▶ [WORK ORDER]
Begin at the first line below and copy each line exactly, ending with the line where "Click the NGN950.65 amount value" appears.

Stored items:
--

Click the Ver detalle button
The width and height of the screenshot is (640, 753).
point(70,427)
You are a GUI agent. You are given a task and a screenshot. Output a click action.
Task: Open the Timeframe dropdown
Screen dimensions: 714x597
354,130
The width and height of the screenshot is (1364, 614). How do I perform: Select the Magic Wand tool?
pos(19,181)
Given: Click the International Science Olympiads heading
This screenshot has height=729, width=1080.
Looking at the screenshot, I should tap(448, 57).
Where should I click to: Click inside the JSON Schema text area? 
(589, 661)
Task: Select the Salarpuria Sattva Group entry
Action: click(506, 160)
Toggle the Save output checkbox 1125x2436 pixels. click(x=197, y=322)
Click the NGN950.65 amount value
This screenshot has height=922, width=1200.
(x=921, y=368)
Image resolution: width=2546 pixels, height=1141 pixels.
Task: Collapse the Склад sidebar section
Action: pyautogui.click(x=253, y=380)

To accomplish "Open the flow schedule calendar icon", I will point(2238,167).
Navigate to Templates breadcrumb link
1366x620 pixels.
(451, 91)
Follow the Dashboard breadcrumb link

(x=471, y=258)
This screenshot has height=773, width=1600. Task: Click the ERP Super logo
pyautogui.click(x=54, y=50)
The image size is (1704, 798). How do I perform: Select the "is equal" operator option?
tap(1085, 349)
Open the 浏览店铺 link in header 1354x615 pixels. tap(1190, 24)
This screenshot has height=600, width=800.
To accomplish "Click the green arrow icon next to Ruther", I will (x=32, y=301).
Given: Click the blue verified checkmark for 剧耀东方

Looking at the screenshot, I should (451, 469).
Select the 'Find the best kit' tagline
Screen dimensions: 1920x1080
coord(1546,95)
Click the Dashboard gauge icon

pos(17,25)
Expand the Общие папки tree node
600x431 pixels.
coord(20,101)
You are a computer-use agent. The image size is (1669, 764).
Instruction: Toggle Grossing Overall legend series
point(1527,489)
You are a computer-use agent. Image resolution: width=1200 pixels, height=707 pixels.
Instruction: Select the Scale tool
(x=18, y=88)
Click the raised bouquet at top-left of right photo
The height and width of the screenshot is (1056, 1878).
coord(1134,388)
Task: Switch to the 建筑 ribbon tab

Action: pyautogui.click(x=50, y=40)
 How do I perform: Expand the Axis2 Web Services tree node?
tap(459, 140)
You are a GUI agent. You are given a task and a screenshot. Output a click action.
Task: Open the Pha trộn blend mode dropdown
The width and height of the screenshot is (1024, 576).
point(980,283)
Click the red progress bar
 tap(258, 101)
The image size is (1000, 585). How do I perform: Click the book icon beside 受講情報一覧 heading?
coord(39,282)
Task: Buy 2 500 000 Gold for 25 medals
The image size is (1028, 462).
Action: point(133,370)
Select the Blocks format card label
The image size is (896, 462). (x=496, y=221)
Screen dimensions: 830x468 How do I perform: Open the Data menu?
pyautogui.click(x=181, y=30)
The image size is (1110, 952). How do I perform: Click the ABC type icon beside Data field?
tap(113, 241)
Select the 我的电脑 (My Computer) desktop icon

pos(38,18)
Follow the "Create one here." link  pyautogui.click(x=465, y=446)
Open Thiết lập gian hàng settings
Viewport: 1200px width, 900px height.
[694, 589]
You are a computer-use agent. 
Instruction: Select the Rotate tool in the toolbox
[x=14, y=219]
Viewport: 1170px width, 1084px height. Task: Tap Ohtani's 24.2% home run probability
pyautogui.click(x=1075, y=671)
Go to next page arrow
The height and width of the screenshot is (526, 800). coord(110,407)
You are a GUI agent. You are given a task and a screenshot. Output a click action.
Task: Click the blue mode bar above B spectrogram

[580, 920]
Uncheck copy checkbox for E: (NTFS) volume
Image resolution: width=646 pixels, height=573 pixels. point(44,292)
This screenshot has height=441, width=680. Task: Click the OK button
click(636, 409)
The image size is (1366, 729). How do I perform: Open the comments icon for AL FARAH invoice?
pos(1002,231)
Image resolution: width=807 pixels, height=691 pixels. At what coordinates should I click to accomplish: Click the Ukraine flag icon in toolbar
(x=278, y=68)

--

▶ [WRITTEN SOLUTION]
Click the Ver detalle button
The width and height of the screenshot is (640, 753).
point(70,427)
You are a GUI agent. You are given a task and a screenshot. Output a click action.
Task: Open the Timeframe dropdown
Screen dimensions: 714x597
354,130
The width and height of the screenshot is (1364, 614). How do I perform: Select the Magic Wand tool?
pos(19,181)
Given: Click the International Science Olympiads heading
This screenshot has height=729, width=1080.
Looking at the screenshot, I should tap(448, 57).
Where should I click to: Click inside the JSON Schema text area? 
(589, 661)
Task: Select the Salarpuria Sattva Group entry
Action: click(506, 160)
Toggle the Save output checkbox 1125x2436 pixels. click(x=197, y=322)
Click the NGN950.65 amount value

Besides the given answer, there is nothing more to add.